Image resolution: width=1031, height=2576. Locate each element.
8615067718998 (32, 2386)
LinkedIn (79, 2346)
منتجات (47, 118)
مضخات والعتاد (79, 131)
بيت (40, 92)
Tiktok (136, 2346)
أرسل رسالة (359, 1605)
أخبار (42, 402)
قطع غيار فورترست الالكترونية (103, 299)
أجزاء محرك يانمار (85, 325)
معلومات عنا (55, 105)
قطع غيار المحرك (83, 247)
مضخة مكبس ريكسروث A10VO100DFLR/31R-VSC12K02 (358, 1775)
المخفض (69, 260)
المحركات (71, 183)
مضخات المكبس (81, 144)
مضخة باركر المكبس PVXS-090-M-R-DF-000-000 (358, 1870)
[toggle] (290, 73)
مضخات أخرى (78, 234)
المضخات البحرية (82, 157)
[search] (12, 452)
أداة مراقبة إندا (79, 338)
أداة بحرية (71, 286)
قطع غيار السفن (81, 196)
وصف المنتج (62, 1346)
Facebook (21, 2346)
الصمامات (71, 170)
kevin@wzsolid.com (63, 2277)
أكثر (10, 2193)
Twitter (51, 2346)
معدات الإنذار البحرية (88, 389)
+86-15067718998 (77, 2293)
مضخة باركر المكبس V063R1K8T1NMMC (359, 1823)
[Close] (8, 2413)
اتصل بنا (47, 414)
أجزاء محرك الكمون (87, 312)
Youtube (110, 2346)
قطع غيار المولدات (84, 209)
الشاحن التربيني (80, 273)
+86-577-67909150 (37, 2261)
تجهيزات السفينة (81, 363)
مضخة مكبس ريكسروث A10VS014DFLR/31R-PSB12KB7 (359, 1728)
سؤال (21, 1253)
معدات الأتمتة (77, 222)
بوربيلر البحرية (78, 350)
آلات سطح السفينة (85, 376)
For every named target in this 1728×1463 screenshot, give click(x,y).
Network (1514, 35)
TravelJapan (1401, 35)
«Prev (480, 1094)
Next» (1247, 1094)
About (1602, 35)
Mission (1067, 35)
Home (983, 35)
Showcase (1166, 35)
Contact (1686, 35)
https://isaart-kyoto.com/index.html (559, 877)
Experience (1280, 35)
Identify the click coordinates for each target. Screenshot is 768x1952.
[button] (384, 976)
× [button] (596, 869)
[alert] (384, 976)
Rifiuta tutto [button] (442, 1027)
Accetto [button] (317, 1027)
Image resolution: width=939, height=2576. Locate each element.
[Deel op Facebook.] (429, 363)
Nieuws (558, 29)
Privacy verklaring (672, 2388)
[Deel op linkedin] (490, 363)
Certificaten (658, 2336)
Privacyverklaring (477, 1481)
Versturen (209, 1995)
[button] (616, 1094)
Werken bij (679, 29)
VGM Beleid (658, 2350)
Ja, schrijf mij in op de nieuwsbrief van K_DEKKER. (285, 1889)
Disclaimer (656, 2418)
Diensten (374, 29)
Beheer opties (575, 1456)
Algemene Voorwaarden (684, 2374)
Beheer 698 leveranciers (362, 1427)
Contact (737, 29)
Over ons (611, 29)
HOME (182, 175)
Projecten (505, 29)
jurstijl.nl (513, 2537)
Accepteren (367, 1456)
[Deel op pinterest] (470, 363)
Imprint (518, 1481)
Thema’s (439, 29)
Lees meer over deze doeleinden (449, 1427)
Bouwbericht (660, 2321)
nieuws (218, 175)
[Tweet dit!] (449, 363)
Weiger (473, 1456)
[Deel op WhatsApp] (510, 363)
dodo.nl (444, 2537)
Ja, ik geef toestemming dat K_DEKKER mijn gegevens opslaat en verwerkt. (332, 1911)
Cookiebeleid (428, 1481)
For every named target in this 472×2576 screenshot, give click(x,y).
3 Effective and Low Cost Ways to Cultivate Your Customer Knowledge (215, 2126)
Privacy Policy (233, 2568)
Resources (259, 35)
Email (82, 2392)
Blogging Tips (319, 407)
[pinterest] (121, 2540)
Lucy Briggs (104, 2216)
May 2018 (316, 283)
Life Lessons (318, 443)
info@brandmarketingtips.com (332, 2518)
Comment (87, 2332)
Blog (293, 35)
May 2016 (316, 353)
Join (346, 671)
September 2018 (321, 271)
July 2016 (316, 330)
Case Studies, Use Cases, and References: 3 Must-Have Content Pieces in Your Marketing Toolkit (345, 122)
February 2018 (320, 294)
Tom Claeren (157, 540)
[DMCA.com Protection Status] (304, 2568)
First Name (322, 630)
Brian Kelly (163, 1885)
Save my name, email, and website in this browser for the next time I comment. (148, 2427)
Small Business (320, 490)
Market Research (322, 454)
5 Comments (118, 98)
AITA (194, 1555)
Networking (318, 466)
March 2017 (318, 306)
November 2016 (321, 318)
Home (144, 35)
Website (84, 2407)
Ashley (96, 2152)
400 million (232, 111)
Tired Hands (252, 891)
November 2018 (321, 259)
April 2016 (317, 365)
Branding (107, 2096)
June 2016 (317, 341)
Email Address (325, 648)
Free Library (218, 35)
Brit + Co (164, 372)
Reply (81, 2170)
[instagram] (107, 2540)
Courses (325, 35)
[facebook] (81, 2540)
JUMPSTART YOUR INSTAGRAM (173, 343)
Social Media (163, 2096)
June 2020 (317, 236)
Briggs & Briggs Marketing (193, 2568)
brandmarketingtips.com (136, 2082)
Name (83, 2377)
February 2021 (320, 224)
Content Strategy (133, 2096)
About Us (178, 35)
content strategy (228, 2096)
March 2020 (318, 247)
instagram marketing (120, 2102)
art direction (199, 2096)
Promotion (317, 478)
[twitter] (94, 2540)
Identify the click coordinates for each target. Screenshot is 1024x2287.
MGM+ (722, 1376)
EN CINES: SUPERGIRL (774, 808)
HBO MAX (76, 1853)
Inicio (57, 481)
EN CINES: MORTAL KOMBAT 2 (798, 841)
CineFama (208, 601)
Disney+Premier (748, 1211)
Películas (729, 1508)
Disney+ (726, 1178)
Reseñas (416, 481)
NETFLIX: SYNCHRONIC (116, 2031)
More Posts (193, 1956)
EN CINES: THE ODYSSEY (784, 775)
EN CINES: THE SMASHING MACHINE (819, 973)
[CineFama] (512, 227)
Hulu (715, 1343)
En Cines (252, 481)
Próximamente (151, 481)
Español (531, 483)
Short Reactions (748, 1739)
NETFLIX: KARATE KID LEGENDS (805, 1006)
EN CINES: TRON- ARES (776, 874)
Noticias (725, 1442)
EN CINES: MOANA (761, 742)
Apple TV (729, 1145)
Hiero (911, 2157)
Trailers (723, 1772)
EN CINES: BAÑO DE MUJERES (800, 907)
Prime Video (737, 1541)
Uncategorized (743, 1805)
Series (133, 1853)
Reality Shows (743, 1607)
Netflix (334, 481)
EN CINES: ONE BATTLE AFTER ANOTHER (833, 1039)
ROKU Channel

++++++

- WHAT THIS TASK INVOLVES -
Collect every line with the string "element" from the records, and copy each.

- RESULT OF THIS EXERCISE -
Image resolution: width=1031, height=2576. Locate each element.
Image resolution: width=939, height=2576. Locate each element.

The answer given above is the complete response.